▶ _Exercise objective_:
From the data underneath, reproduce exactly the stretch that begins at the line with "The height and width of the screenshot is (707, 1050)." and ends after the line with "Given: Click the chevron".

▶ _Records to process_:
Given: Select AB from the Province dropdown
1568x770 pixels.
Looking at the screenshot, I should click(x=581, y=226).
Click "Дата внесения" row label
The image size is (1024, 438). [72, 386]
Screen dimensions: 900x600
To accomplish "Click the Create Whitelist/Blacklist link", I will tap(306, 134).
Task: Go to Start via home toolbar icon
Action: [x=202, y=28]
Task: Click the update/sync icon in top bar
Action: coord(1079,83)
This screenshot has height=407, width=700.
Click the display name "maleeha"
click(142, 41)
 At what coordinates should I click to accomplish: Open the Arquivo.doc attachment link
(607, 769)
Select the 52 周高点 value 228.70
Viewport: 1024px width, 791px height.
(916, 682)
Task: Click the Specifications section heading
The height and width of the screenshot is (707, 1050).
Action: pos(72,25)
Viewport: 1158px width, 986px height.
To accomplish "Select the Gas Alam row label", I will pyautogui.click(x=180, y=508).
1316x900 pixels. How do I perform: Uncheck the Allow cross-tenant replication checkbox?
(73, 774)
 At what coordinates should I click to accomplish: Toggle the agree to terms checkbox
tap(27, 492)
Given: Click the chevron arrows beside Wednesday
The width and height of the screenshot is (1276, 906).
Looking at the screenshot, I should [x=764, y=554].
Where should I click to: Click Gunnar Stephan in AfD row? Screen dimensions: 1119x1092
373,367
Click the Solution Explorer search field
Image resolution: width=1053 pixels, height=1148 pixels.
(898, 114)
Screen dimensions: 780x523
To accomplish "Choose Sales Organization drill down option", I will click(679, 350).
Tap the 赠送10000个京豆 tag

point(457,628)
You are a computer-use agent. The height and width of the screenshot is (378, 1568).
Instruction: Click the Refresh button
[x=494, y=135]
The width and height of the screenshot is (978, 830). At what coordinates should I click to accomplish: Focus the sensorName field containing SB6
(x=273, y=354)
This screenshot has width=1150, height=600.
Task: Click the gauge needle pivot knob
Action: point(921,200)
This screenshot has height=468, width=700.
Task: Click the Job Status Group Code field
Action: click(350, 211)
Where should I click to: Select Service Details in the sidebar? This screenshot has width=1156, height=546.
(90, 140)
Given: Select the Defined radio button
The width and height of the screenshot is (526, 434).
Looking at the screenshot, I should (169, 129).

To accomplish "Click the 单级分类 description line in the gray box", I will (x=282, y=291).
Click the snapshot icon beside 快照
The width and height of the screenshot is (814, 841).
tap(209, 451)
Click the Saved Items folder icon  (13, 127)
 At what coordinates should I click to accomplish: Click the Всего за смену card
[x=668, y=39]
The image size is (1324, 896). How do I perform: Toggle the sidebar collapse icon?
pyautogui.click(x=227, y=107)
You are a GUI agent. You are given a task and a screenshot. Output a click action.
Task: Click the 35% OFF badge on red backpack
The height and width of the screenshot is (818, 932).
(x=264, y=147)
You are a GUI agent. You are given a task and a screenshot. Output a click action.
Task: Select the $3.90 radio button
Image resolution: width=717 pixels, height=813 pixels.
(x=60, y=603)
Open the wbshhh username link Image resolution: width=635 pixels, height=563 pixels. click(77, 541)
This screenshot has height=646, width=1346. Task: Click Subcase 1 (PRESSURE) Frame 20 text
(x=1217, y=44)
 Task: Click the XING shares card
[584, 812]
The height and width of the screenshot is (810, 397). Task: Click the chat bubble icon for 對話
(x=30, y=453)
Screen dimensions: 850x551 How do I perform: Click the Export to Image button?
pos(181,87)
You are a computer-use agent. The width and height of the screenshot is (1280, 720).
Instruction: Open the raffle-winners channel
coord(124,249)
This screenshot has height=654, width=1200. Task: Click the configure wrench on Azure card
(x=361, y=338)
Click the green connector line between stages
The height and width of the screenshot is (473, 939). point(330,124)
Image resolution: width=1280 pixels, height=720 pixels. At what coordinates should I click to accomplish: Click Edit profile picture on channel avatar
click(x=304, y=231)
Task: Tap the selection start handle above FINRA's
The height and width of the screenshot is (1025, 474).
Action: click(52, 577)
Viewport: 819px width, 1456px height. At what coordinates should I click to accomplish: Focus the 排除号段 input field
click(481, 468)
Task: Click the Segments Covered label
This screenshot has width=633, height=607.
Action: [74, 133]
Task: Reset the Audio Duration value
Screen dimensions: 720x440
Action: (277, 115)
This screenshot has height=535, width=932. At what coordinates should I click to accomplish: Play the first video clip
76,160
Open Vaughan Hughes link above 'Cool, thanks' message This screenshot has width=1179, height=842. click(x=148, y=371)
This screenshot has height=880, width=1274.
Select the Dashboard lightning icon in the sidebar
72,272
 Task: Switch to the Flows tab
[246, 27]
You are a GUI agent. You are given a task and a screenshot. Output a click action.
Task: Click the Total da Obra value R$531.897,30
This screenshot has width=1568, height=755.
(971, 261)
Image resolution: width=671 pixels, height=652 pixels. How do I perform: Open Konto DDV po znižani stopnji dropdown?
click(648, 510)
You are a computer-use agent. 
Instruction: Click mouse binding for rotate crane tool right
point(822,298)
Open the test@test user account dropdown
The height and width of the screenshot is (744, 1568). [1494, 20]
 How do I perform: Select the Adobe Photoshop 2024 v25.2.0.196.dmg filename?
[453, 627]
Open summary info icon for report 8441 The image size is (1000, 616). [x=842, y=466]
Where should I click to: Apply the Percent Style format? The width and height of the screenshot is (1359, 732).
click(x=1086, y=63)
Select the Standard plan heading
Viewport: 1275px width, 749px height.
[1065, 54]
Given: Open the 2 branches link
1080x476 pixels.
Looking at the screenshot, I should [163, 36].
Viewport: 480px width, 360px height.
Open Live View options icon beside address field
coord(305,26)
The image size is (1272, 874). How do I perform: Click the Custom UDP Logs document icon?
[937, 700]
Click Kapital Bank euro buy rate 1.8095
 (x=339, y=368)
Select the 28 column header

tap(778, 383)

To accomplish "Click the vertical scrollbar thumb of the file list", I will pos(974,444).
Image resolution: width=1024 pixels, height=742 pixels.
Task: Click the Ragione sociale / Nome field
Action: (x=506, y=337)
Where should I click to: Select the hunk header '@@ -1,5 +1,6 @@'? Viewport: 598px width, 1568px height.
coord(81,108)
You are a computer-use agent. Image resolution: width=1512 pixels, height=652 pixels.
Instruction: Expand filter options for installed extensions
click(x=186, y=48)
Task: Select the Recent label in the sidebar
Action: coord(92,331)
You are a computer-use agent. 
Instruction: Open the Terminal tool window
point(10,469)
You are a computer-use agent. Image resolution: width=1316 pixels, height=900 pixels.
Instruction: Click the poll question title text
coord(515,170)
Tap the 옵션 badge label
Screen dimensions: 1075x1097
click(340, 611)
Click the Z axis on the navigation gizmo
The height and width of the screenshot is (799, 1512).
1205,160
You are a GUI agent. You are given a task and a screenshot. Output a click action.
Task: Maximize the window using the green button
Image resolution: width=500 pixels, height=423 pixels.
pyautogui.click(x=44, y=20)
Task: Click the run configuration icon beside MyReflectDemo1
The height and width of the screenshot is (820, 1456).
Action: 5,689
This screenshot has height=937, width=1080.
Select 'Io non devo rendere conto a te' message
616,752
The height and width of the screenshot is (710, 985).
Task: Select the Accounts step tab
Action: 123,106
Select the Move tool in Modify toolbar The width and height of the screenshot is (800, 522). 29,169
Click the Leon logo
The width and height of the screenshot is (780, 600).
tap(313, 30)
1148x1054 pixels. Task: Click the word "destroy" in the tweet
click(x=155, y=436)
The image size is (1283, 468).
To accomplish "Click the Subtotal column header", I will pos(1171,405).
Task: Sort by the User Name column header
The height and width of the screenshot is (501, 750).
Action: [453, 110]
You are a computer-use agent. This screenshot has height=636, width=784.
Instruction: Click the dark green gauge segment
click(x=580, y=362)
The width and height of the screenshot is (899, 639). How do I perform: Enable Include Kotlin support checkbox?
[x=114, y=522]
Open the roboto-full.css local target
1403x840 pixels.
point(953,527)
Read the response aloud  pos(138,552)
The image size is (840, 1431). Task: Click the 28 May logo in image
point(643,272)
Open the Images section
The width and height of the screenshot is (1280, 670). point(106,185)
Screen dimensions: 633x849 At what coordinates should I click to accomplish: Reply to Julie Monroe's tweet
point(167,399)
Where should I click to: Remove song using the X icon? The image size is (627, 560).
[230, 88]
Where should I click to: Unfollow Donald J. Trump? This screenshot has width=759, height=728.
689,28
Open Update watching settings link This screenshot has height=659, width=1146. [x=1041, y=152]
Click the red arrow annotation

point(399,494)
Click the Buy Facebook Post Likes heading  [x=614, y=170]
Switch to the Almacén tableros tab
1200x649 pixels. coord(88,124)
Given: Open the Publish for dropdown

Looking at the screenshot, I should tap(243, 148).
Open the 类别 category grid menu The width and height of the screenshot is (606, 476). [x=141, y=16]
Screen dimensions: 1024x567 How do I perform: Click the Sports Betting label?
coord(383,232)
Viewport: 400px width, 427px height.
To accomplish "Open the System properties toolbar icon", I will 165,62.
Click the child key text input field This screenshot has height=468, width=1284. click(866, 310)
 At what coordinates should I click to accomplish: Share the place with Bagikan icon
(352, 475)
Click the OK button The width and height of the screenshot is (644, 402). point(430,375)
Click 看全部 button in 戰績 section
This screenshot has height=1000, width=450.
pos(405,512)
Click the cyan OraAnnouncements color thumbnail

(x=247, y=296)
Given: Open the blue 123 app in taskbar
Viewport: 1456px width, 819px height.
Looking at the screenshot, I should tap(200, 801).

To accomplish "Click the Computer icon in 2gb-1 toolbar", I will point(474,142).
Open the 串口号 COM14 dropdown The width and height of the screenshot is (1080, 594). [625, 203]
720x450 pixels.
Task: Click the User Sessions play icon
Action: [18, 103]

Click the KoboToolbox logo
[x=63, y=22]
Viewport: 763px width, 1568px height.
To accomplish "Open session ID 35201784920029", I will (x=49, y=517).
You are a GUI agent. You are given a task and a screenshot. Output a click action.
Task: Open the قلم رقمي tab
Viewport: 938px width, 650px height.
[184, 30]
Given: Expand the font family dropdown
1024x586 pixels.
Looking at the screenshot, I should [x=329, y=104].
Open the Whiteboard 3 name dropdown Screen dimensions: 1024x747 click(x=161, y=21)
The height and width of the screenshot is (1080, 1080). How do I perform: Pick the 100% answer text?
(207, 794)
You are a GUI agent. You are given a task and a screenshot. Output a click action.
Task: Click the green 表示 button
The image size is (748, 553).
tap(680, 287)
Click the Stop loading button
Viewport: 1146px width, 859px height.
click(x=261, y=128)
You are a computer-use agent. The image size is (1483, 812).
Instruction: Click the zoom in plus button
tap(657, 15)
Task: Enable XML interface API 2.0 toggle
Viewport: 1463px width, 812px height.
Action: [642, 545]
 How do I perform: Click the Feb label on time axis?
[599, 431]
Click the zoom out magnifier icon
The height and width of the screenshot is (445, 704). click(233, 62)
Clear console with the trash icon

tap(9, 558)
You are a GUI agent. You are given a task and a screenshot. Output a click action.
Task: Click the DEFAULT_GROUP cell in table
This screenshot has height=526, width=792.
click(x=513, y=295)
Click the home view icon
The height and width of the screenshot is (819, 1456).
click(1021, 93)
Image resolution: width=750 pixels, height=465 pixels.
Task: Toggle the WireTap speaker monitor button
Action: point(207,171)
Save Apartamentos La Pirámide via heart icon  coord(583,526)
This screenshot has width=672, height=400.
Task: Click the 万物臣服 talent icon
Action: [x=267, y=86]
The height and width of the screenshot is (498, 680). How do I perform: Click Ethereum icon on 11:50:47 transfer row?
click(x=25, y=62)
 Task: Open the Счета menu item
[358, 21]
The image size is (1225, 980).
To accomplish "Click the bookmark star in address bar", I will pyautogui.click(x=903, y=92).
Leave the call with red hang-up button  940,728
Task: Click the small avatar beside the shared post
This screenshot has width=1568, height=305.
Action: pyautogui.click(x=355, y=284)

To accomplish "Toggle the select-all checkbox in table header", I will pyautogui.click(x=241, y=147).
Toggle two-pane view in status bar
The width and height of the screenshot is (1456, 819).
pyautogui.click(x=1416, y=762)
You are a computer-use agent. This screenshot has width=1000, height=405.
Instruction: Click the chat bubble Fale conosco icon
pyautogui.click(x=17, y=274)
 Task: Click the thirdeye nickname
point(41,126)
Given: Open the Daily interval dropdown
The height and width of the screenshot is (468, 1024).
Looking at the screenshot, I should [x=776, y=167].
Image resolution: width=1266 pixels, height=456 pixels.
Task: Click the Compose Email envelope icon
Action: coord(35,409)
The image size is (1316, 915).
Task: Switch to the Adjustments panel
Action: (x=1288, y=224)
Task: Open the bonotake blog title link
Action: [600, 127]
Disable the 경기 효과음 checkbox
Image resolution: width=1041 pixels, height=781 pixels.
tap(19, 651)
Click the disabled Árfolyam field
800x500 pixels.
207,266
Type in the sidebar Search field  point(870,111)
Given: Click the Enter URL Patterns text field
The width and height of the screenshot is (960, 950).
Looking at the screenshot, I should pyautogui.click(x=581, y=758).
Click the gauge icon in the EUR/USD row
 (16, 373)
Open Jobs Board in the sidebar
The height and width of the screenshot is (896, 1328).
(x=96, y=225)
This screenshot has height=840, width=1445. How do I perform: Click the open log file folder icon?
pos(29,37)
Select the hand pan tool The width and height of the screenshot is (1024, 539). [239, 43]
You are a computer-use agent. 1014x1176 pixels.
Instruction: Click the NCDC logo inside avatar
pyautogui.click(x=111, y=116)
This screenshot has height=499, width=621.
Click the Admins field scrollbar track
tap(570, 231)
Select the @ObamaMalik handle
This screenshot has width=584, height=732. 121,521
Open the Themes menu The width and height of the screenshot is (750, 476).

▶ _Response box_:
The height and width of the screenshot is (707, 1050).
Action: pos(72,25)
Viewport: 1158px width, 986px height.
To accomplish "Select the Gas Alam row label", I will pyautogui.click(x=180, y=508).
1316x900 pixels. How do I perform: Uncheck the Allow cross-tenant replication checkbox?
(73, 774)
 At what coordinates should I click to accomplish: Toggle the agree to terms checkbox
tap(27, 492)
Given: Click the chevron arrows beside Wednesday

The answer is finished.